EXERCISE BRIEF » Print each of the records below verbatim, keeping every line in its original order.

SUPPLIED DATA »
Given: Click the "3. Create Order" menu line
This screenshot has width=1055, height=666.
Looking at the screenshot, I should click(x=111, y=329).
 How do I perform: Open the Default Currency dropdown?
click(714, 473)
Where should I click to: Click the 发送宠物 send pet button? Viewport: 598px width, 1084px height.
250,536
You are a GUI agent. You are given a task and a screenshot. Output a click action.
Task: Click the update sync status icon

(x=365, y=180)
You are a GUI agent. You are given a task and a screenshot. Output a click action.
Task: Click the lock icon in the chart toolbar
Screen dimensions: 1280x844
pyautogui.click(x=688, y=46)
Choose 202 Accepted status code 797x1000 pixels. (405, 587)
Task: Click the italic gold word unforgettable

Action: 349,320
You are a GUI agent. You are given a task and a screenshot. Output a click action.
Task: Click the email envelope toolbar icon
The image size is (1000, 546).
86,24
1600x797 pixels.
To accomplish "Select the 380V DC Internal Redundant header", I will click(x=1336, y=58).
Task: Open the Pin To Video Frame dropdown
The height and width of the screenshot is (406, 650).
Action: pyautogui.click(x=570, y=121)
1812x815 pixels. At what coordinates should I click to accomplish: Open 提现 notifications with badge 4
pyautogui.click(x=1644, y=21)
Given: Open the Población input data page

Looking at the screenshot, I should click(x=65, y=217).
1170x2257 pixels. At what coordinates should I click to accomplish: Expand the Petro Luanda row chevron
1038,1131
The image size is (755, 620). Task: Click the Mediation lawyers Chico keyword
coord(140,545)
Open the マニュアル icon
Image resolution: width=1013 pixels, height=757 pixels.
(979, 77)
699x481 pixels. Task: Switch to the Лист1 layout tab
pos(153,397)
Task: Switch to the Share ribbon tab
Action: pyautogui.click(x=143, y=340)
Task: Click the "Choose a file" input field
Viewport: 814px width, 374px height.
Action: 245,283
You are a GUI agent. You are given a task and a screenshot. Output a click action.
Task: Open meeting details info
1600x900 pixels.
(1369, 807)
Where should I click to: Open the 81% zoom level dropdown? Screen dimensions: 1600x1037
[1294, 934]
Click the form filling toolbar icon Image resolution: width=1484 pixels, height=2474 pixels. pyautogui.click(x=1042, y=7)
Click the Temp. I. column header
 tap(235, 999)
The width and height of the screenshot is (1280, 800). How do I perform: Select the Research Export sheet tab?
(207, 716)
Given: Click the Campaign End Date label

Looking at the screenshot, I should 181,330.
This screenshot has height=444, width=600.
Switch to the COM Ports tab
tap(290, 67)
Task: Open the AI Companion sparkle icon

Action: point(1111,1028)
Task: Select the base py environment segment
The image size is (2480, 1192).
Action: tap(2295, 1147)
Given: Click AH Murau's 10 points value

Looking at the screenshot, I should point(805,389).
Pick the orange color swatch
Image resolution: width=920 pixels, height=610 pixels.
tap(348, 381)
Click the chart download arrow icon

CORRECT ANSWER »
Given: Click the "3. Create Order" menu line
This screenshot has width=1055, height=666.
Looking at the screenshot, I should click(x=111, y=329).
 How do I perform: Open the Default Currency dropdown?
click(714, 473)
Where should I click to: Click the 发送宠物 send pet button? Viewport: 598px width, 1084px height.
250,536
You are a GUI agent. You are given a task and a screenshot. Output a click action.
Task: Click the update sync status icon

(x=365, y=180)
You are a GUI agent. You are given a task and a screenshot. Output a click action.
Task: Click the lock icon in the chart toolbar
Screen dimensions: 1280x844
pyautogui.click(x=688, y=46)
Choose 202 Accepted status code 797x1000 pixels. (405, 587)
Task: Click the italic gold word unforgettable

Action: 349,320
You are a GUI agent. You are given a task and a screenshot. Output a click action.
Task: Click the email envelope toolbar icon
The image size is (1000, 546).
86,24
1600x797 pixels.
To accomplish "Select the 380V DC Internal Redundant header", I will click(x=1336, y=58).
Task: Open the Pin To Video Frame dropdown
The height and width of the screenshot is (406, 650).
Action: pyautogui.click(x=570, y=121)
1812x815 pixels. At what coordinates should I click to accomplish: Open 提现 notifications with badge 4
pyautogui.click(x=1644, y=21)
Given: Open the Población input data page

Looking at the screenshot, I should click(x=65, y=217).
1170x2257 pixels. At what coordinates should I click to accomplish: Expand the Petro Luanda row chevron
1038,1131
The image size is (755, 620). Task: Click the Mediation lawyers Chico keyword
coord(140,545)
Open the マニュアル icon
Image resolution: width=1013 pixels, height=757 pixels.
(979, 77)
699x481 pixels. Task: Switch to the Лист1 layout tab
pos(153,397)
Task: Switch to the Share ribbon tab
Action: pyautogui.click(x=143, y=340)
Task: Click the "Choose a file" input field
Viewport: 814px width, 374px height.
Action: 245,283
You are a GUI agent. You are given a task and a screenshot. Output a click action.
Task: Open meeting details info
1600x900 pixels.
(1369, 807)
Where should I click to: Open the 81% zoom level dropdown? Screen dimensions: 1600x1037
[1294, 934]
Click the form filling toolbar icon Image resolution: width=1484 pixels, height=2474 pixels. pyautogui.click(x=1042, y=7)
Click the Temp. I. column header
 tap(235, 999)
The width and height of the screenshot is (1280, 800). How do I perform: Select the Research Export sheet tab?
(207, 716)
Given: Click the Campaign End Date label

Looking at the screenshot, I should 181,330.
This screenshot has height=444, width=600.
Switch to the COM Ports tab
tap(290, 67)
Task: Open the AI Companion sparkle icon

Action: point(1111,1028)
Task: Select the base py environment segment
The image size is (2480, 1192).
Action: tap(2295, 1147)
Given: Click AH Murau's 10 points value

Looking at the screenshot, I should point(805,389).
Pick the orange color swatch
Image resolution: width=920 pixels, height=610 pixels.
tap(348, 381)
Click the chart download arrow icon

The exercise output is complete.